L’approche actuelle tend donc vers un usage plus raisonné du conseil en stratégie : interventions ponctuelles, à forte valeur ajoutée, encadrement plus strict, et accent sur les transferts de compétences. La tendance est à la construction d’un mode partenarial de collaboration, où le cabinet ne se substitue pas à l’administration mais l’accompagne temporairement. Ce modèle “hybride” séduit notamment certaines collectivités locales ou établissements publics autonomes, soucieux de préserver leur souveraineté tout en accédant à une expertise stratégique qu’ils n’ont pas toujours les moyens d’avoir en interne.
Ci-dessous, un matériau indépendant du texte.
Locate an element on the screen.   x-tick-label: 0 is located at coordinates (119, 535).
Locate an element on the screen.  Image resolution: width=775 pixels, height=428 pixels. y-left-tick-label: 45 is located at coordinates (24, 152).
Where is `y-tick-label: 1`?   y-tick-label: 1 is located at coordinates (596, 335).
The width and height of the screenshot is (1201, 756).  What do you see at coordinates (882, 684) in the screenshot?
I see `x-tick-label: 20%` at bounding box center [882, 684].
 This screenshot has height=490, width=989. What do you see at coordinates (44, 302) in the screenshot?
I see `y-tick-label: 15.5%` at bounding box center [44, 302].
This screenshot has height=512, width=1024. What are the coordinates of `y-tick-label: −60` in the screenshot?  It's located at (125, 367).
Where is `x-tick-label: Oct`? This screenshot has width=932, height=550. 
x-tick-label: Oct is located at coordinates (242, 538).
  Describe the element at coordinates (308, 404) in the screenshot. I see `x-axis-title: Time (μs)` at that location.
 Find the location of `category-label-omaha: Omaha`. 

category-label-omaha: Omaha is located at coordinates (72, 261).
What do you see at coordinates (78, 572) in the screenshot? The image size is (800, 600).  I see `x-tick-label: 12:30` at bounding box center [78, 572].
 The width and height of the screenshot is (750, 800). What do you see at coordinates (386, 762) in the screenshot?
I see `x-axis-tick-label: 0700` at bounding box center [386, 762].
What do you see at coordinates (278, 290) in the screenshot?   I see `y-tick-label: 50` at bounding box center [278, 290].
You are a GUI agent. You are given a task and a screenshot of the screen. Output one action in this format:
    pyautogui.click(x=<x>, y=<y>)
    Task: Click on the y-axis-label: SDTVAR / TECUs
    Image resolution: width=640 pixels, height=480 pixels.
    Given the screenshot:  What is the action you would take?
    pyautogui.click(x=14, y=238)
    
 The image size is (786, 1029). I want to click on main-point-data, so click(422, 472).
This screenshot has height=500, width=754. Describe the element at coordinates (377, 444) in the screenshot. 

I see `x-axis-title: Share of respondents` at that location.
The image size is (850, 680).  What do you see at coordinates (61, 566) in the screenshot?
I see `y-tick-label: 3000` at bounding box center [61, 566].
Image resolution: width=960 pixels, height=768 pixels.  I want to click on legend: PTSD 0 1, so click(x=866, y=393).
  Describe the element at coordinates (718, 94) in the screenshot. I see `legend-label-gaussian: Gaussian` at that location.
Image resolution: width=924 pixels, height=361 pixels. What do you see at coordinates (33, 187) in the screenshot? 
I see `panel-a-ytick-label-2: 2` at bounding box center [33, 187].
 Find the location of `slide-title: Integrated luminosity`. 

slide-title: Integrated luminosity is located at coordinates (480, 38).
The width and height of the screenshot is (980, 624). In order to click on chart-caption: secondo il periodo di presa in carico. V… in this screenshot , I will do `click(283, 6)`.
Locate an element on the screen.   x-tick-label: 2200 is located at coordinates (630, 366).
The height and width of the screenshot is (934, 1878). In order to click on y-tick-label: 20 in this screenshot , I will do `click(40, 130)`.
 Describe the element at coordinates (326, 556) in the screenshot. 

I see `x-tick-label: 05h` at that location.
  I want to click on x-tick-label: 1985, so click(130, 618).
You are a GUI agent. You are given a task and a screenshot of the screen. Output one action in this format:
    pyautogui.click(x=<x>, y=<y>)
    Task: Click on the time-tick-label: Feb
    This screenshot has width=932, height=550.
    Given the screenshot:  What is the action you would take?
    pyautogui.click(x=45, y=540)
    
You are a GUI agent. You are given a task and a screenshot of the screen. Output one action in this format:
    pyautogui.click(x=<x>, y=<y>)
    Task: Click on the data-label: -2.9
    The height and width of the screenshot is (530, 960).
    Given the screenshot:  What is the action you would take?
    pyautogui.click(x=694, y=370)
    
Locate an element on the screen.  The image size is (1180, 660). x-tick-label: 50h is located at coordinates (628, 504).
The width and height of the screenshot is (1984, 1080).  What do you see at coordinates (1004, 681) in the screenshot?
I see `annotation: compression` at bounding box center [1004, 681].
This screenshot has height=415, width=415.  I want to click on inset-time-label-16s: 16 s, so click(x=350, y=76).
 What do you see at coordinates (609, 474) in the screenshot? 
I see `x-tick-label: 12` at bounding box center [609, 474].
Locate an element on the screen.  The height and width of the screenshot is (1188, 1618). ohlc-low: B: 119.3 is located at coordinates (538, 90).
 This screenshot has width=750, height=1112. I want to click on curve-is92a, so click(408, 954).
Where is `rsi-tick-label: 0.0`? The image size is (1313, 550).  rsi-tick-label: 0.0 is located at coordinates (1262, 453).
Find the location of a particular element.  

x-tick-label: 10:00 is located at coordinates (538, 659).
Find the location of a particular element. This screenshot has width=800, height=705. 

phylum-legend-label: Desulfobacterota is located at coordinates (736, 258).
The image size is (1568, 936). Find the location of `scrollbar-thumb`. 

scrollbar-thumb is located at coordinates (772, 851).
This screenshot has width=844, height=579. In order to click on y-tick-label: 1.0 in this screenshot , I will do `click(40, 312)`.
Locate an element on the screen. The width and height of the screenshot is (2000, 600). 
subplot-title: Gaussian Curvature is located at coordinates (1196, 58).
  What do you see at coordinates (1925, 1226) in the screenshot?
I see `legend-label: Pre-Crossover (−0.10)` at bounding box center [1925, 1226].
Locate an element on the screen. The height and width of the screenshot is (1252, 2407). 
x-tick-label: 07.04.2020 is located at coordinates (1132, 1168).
Ce que cela révèle sur le futur du conseil public

La situation actuelle du conseil en stratégie dans le secteur public français est symptomatique d’une transformation plus large du rôle de la puissance publique. L’État ne peut plus tout faire seul – dans un contexte d’urgence climatique, de recomposition territoriale et de tensions budgétaires – mais il ne peut plus non plus tout externaliser sans stratégie. Les cabinets de conseil sont appelés à se réinventer dans leur posture : moins fournisseurs de solutions “clé en main”, davantage partenaires dans la conduite du changement. Le conseil stratégique dans la sphère publique devient alors le terrain d’un équilibre délicat entre expertise externe et capacité souveraine, entre agilité et responsabilité. Pour les jeunes diplômés ou les consultants désireux d’investir ce champ, le secteur public représente ainsi un terrain de missions complexes, de transformations à impact et de réflexion sur la finalité de l’action publique. Un champ où stratégie et intérêt général peuvent (parfois) converger, à condition que les règles du jeu soient claires.


Conclusion

2024 s’ouvre sur un paysage plus mature, plus encadré, mais aussi plus exigeant pour le conseil en stratégie dans le secteur public. À la croisée de la réforme de l’État et de celle du secteur du conseil, les lignes bougent. Pour les acteurs du conseil comme pour les institutions, le moment est opportun pour refonder le contrat de confiance. Un cap à dessiner ensemble : celui d’un État agile, outillé, et fier de porter ses propres réformes… avec discernement.